Find the word "computer" in the listing below. Copy every line that has it.

─── Supplied material

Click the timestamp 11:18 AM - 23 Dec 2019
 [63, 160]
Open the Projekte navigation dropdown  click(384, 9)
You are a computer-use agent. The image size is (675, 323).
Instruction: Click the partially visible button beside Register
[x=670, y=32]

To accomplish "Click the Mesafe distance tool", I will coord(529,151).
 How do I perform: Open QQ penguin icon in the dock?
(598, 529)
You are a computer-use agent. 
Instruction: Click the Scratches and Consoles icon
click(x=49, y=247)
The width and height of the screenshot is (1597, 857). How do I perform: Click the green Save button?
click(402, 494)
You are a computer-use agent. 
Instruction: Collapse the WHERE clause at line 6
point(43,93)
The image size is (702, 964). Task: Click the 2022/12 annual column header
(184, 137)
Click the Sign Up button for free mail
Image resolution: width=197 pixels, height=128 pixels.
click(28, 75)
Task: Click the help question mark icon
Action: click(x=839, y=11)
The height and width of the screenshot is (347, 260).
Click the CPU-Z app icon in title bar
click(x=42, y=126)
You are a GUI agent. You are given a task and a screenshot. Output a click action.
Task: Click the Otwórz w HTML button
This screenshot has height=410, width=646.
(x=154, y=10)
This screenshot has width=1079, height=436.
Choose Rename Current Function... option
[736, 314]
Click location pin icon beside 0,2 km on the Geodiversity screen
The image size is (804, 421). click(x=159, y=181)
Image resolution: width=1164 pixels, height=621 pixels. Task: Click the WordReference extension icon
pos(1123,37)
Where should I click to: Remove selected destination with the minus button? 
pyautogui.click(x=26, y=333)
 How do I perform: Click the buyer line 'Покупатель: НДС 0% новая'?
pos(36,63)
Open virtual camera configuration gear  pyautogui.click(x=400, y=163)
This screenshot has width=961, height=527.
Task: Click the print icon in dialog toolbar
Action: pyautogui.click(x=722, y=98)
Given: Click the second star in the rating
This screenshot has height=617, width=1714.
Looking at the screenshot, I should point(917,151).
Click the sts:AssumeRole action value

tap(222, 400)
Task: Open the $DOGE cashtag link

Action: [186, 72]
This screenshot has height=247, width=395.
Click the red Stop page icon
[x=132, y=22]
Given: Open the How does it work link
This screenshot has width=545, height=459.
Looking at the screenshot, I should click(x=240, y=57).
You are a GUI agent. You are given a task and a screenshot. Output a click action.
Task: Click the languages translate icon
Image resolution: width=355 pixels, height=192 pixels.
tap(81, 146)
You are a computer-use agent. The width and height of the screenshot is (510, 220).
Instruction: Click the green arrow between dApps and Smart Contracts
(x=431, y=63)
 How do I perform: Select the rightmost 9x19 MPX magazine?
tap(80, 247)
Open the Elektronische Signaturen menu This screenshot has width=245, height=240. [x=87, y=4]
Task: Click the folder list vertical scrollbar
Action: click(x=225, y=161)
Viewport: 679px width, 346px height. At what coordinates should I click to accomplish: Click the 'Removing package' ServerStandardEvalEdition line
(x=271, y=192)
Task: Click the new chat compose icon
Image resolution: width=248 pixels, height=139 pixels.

──────

● Response to this task
You are a computer-use agent. The image size is (675, 323).
You are a computer-use agent. 
You are a computer-use agent. 
You are a computer-use agent. The width and height of the screenshot is (510, 220).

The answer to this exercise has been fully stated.